- [Your task] Collect every line of the rows below that contains the string "height", and copy each of those lines unchanged.
### Task input
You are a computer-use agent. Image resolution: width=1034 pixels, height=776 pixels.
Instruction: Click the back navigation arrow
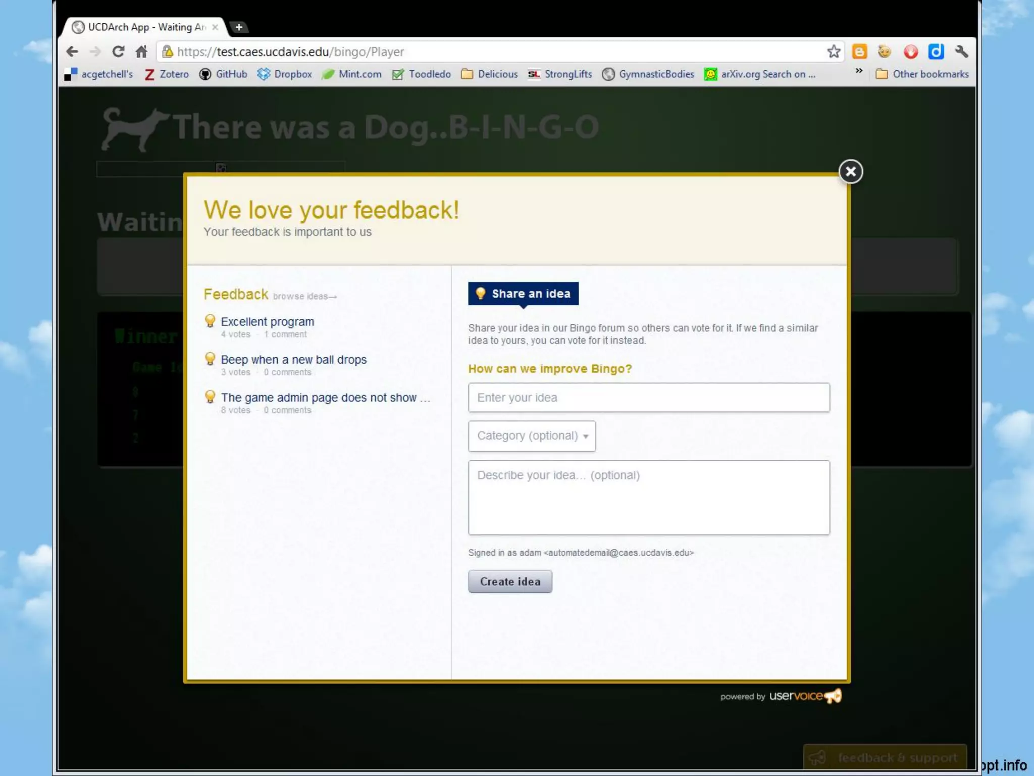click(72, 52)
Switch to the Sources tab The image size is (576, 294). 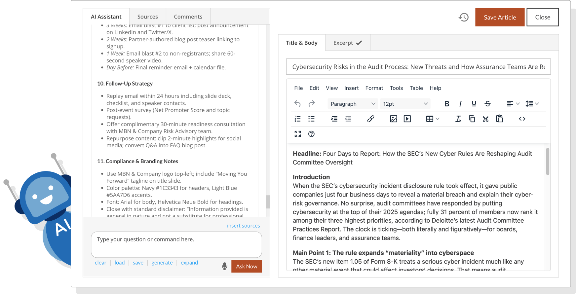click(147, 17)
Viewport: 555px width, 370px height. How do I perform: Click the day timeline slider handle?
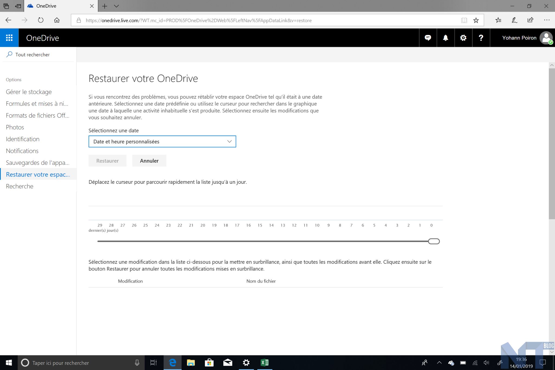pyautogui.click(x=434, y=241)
######
- [Exercise result]
You are a computer-use agent. Image resolution: width=1034 pixels, height=776 pixels.
Viewport: 555px width, 370px height. How do I perform: Click the day timeline slider handle?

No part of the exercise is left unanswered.